--- Supplied records ---

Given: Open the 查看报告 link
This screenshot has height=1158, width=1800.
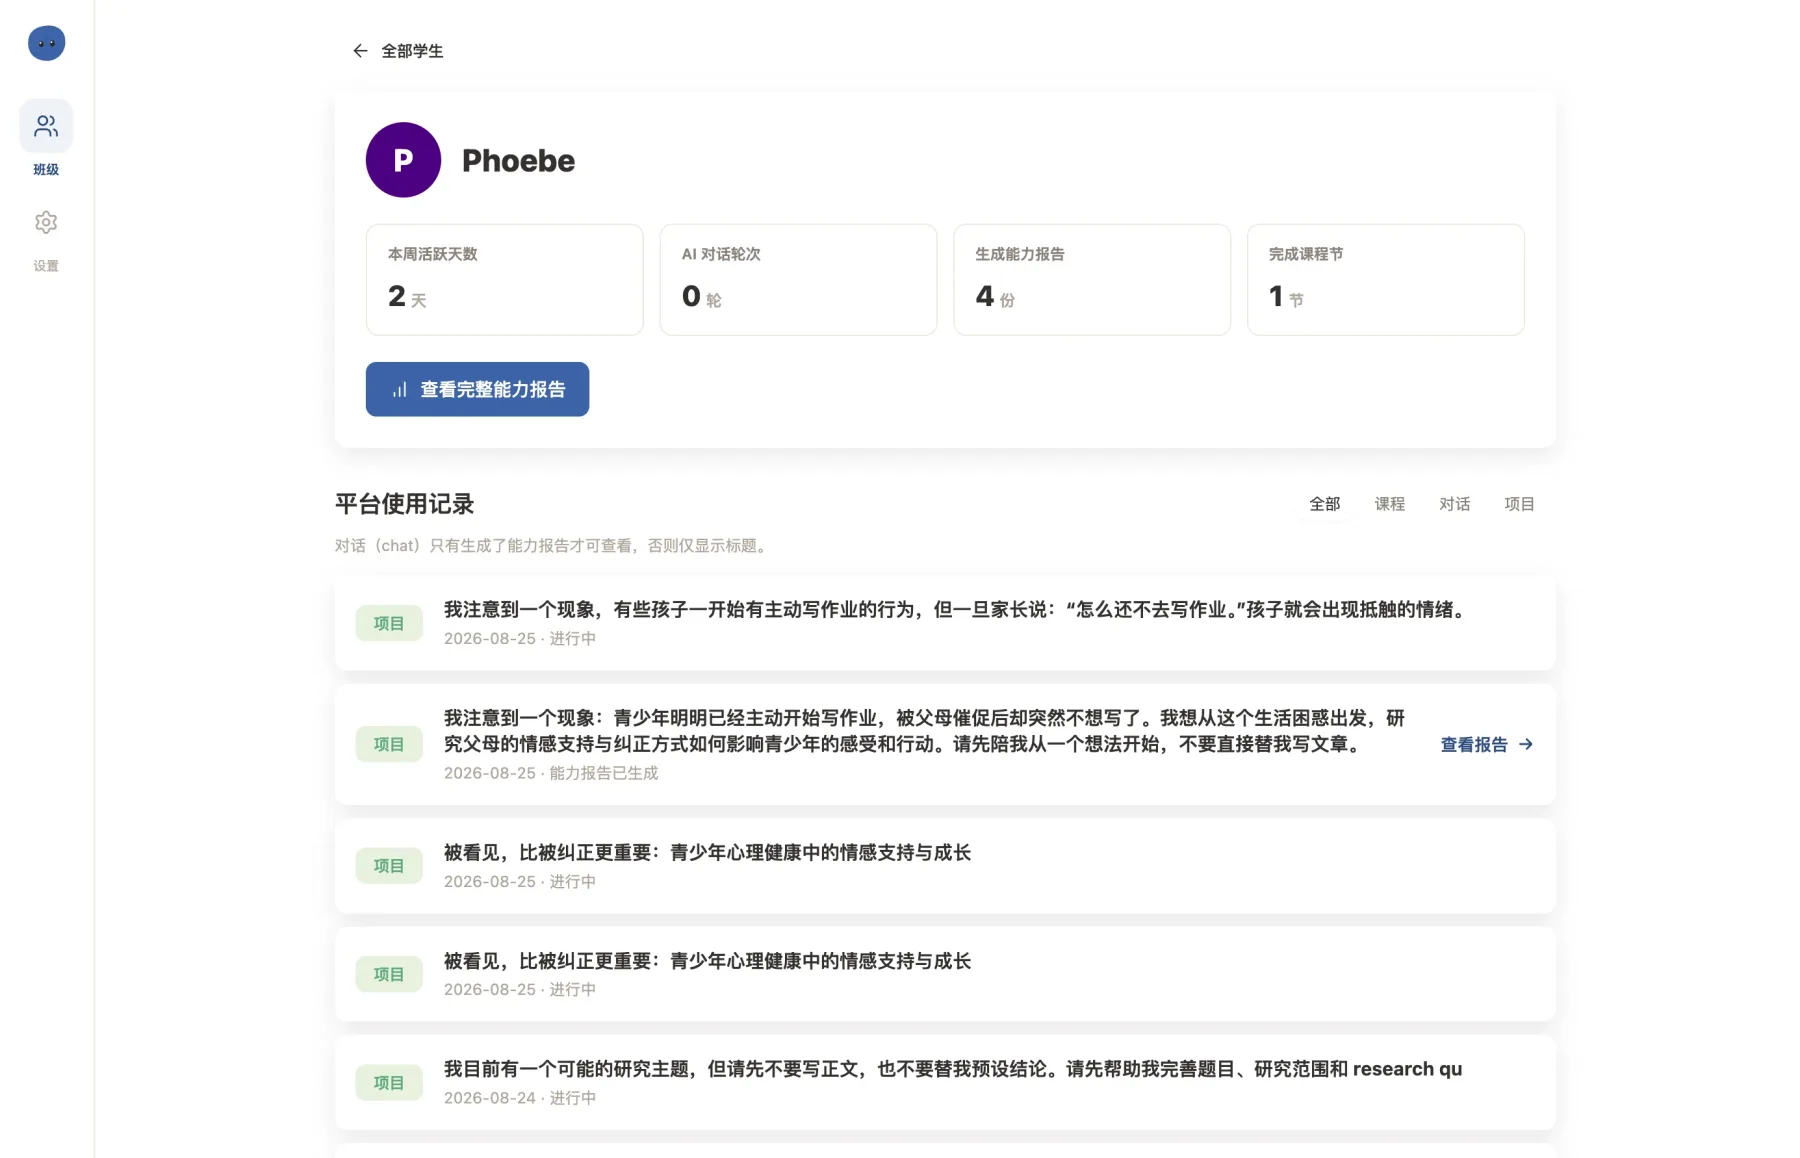Looking at the screenshot, I should click(1486, 744).
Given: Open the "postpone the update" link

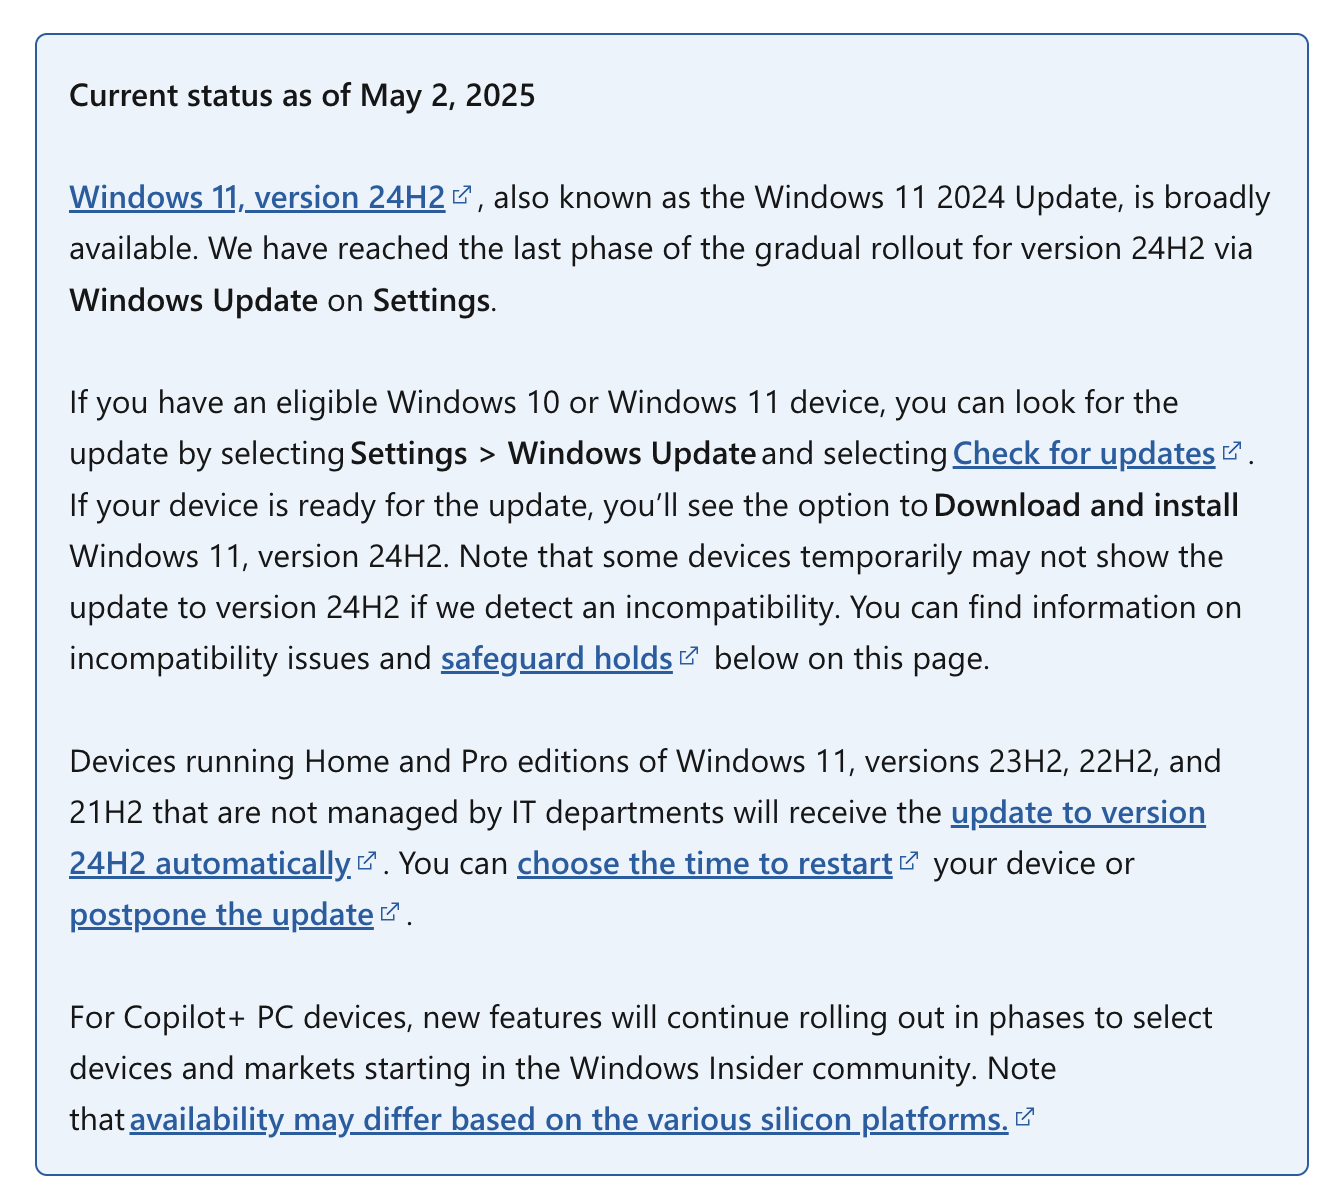Looking at the screenshot, I should (221, 915).
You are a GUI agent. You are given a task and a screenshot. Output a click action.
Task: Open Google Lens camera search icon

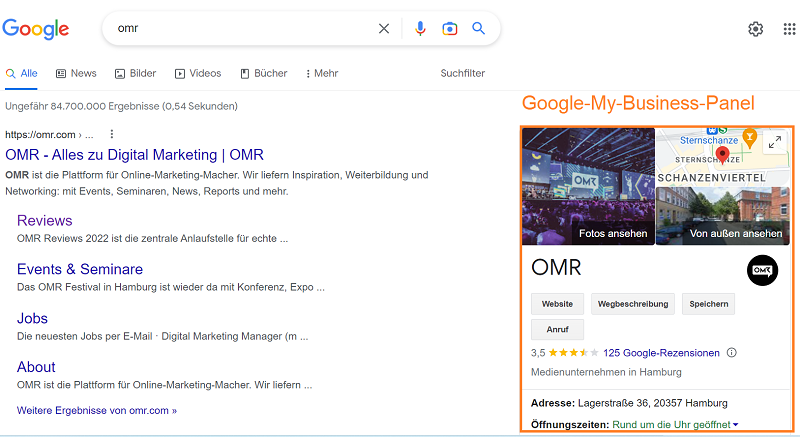449,29
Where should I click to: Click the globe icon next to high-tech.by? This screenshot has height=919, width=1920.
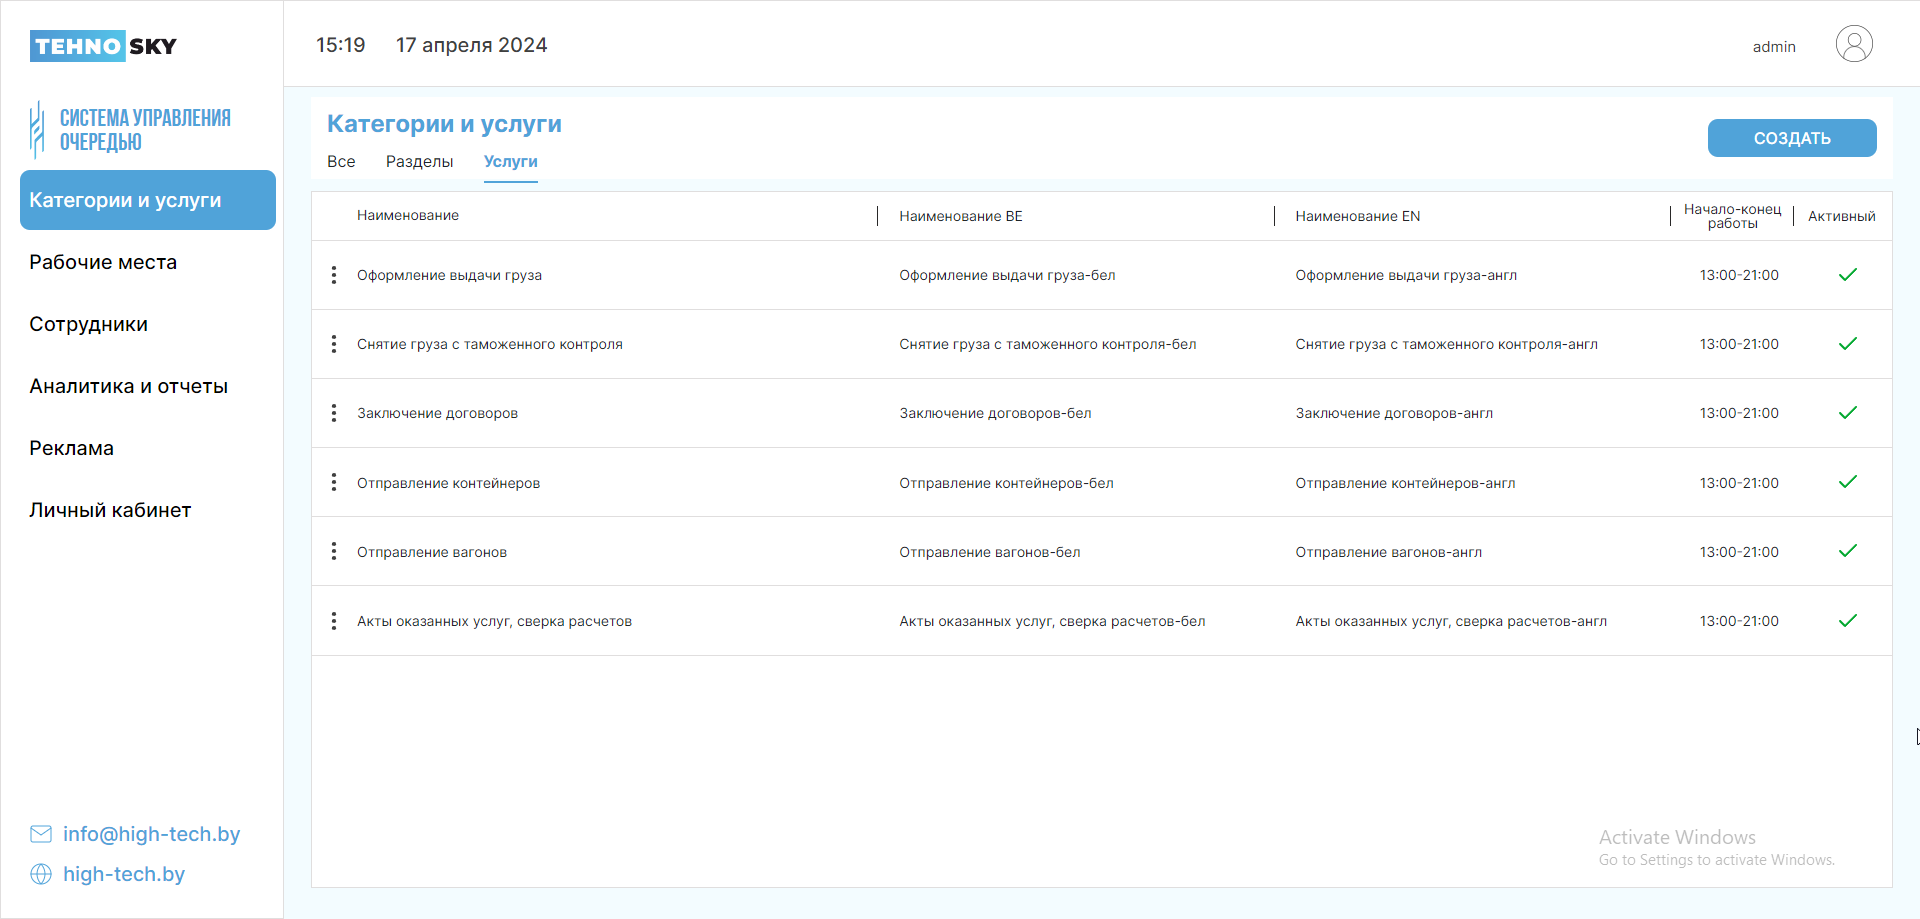(41, 874)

---

[Work task]
Take the material above and set it down exactly, minus the images.

[Task result]
Given: Open the 查看报告 link
This screenshot has height=1158, width=1800.
Looking at the screenshot, I should click(1486, 744).
Given: Open the "postpone the update" link

Looking at the screenshot, I should (221, 915).
You are a GUI agent. You are given a task and a screenshot. Output a click action.
Task: Open Google Lens camera search icon

449,29
Where should I click to: Click the globe icon next to high-tech.by? This screenshot has height=919, width=1920.
(41, 874)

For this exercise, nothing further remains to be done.